John McCain’s Profile in Courage
By Stephen Rickard
One of my prized possessions has long been a dog-eared copy of John F. Kennedy’s Profiles in Courage.
It was already pretty beat-up when, sometime around 1969, at the age of 12, during the start of a cross-country road trip in the family station wagon, I bought it for a nickel in a used bookstore. Whatever the book’s faults (and I’ve come to understand that it has many), and whatever questions there may be about the extent of JFK's authorship, the book inspired a young kid growing up in the American hinterlands that politics could be a noble profession—that public service could be heroic.

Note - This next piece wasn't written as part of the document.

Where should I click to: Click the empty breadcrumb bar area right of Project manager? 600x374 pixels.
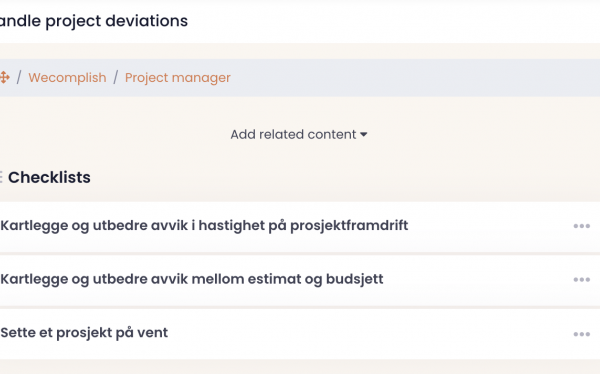point(415,78)
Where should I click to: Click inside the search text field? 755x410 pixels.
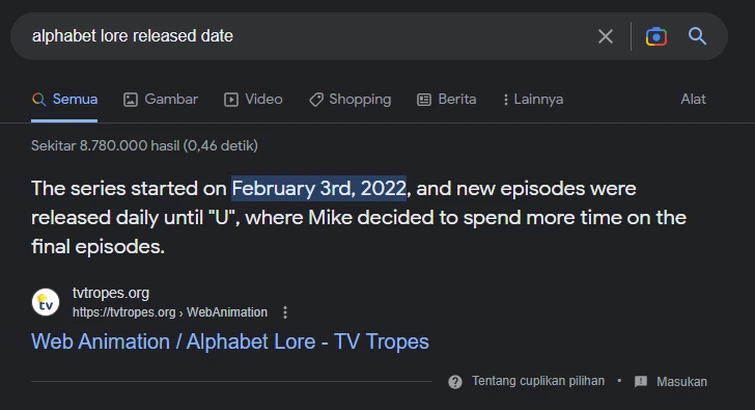click(x=308, y=36)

Senator John McCain belongs in that book.
Profiles in Courage contains eight profiles of United States senators facing difficult moral and political dilemmas. The last chapter includes an account that reminds me in many ways of McCain’s fight against torture, namely Robert Taft’s battle against what he considered to be the “victor’s justice” tribunal at Nuremberg and its imposition of arguably ex post facto law on the defendants. Whatever one thinks of his argument, demanding better treatment for Goering is probably about as close politically as one can get to arguing that it is wrong to torture Khalid Sheikh Mohammed.

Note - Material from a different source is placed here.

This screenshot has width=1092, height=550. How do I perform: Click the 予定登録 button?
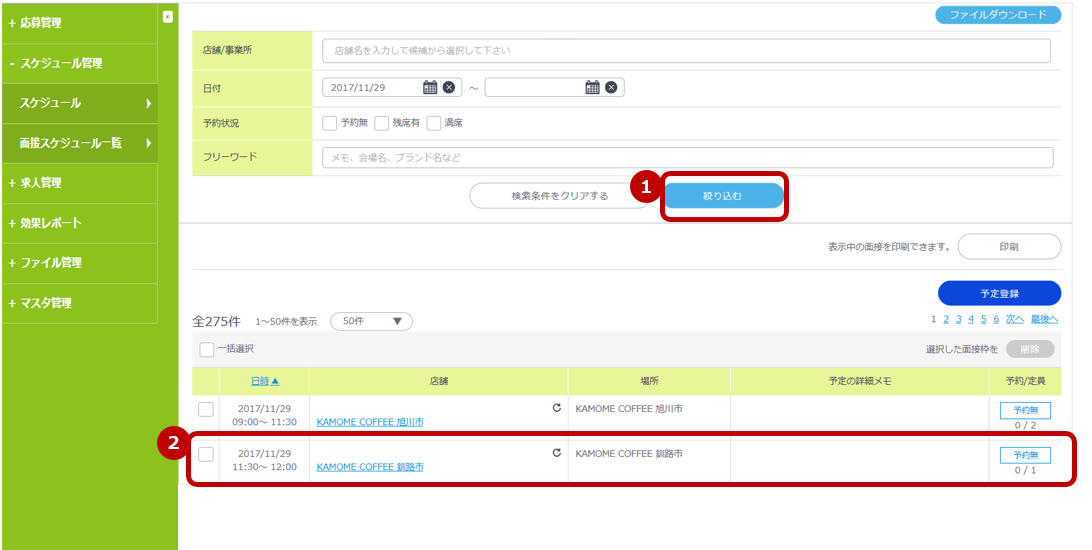pos(999,293)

As JFK noted, Taft had presidential ambitions, and his Nuremberg criticisms played a part in his failure to win the 1948 Republican nomination for president—just as McCain was willing to risk his party’s nomination by challenging the Bush Administration on torture. Taft might well have uttered McCain’s classic statement: “This question isn’t about our enemies; it’s about us.”
Reading about Taft, John Quincy Adams, and other courageous senators in Profiles in Courage led to a career in Washington, where, among other things, I was privileged to work in the Senate for another inimitable political maverick—Senator Daniel Patrick Moynihan—who also abhorred torture and frequently worked across the aisle for the public good.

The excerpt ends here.